Notenbanken agieren in der Regel unaufgeregt und bereiten die Märkte schonend und langfristig auf Änderungen ihrer Geldpolitik vor. Für das erste Quartal 2019 ergibt sich jedoch eine dramatische Neuausrichtung: Die Europäische Zentralbank (EZB) schließt Zinserhöhungen für das laufende Jahr aus und verschiebt damit die Abkehr von der Nullzinspolitik. Auch die amerikanische Notenbank FED sagt zusätzliche Erhöhungen bis auf weiteres ab. Michael Hoppstädter, informiert darüber, welche Auswirkungen diese Entwicklung für Unternehmen mit Pensionszusagen hat und was sie tun können.
Rahmenbedingungen für Pensionsverpflichtungen
Hat ein Unternehmen seinen Mitarbeitern Pensionszusagen erteilt und steht es für diese unmittelbar ein (sogenannte Direktzusagen), muss es für die eingegangenen Verpflichtungen Rückstellungen bilden. Deren Höhe ist abhängig vom zugrunde liegenden Abzinsungsfaktor, mit dem die künftigen Verpflichtungen auf den Bilanzstichtag abgezinst werden. Der Zins bemisst sich nach den einschlägigen Rechnungslegungsstandards, die sich im Wesentlichen an der Rendite von Unternehmensanleihen orientieren, und wird damit indirekt von der Geldpolitik der Zentralbanken bestimmt. Die Faustformel ist dabei: Je niedriger der Zins, desto höher die Rückstellung. „Über die letzten Monate war, wenn auch auf niedrigem Niveau, zumindest eine langsame, aber kontinuierliche Erholung zu beobachten. Durch das Beibehalten der Nullzinspolitik kippt diese Entwicklung und die Renditen befinden sich im freien Fall“, so Michael Hoppstädter.

Datensätze zur Elementsuche:
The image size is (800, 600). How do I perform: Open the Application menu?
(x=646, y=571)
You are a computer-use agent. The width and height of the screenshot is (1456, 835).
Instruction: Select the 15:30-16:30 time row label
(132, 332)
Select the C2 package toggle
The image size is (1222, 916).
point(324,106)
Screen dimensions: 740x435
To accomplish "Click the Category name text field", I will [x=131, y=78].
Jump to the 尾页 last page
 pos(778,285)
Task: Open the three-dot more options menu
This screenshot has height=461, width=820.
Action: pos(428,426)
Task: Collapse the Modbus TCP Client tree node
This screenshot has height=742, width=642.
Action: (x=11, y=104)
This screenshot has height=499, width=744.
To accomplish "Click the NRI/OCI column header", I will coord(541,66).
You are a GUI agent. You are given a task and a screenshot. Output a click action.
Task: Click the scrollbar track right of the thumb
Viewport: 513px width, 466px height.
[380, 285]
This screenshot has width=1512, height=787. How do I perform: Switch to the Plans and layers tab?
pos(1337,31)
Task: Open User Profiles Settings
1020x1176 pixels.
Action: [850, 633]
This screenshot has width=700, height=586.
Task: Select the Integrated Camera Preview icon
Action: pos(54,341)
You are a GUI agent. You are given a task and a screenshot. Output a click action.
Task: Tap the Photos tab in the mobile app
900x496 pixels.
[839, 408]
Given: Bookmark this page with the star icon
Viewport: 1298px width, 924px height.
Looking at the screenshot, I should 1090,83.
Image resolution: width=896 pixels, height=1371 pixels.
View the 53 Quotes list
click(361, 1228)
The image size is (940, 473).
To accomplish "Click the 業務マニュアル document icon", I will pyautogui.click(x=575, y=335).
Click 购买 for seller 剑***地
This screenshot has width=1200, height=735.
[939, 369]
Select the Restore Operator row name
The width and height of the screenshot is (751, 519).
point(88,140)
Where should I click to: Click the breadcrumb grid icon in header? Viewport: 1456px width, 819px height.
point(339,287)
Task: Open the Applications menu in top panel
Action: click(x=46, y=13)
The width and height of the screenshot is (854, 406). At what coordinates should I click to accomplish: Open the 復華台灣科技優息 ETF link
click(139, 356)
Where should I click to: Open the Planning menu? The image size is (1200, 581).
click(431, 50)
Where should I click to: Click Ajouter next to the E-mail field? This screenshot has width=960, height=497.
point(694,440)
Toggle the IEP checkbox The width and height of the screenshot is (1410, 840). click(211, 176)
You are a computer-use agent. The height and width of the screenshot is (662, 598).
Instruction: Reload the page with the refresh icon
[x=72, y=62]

Aufgabenstellung:
Wovon hängt laut dem Text über Pensionsrückstellungen die Höhe der Rückstellungen für Direktzusagen ab?

Ergebnis:
Vom zugrunde liegenden Abzinsungsfaktor, mit dem die künftigen Verpflichtungen auf den Bilanzstichtag abgezinst werden.